The word "Europe" marks the lines to keep; find each one in the data and copy it.

[Pixel coordinate grounding data]
┌────────
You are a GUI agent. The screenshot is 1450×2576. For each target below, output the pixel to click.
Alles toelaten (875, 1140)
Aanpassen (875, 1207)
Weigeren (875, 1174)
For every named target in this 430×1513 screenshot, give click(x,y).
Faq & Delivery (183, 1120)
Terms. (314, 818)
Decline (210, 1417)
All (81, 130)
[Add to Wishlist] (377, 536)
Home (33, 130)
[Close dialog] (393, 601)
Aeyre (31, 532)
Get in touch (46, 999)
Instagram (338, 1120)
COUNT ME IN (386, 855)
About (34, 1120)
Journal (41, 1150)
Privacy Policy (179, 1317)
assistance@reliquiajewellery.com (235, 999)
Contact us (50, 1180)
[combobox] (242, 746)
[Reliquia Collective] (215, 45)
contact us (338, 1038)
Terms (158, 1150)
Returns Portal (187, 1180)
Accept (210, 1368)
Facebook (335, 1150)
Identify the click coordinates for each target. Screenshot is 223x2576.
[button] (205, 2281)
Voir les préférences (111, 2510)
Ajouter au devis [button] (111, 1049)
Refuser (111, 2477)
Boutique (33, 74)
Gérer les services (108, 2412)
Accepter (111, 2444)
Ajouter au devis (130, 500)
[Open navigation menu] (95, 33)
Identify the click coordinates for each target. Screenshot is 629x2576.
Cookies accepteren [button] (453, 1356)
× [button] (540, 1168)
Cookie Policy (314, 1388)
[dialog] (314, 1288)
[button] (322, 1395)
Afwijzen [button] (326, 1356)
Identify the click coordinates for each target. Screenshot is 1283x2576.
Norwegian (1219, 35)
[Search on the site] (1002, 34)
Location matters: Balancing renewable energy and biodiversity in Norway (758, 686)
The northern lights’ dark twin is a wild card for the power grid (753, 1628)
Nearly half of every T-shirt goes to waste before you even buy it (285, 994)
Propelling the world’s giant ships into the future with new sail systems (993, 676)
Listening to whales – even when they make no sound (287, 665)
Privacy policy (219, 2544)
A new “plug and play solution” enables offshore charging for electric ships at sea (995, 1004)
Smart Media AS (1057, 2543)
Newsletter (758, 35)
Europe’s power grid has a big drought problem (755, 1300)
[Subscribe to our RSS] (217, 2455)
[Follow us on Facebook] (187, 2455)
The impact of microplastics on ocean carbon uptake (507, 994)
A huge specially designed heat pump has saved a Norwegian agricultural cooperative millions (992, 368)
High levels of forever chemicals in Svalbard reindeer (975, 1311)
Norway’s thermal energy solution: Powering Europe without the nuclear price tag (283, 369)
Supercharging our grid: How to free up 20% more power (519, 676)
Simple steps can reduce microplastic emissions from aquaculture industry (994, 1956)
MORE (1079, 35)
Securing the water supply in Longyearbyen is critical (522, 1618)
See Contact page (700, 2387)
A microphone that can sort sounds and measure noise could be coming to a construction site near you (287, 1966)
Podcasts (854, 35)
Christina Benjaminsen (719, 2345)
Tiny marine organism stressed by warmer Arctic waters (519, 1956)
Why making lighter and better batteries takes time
└────────
— Result of the exercise —
Europe’s power grid has a big drought problem (755, 1300)
Norway’s thermal energy solution: Powering Europe without the nuclear price tag (283, 369)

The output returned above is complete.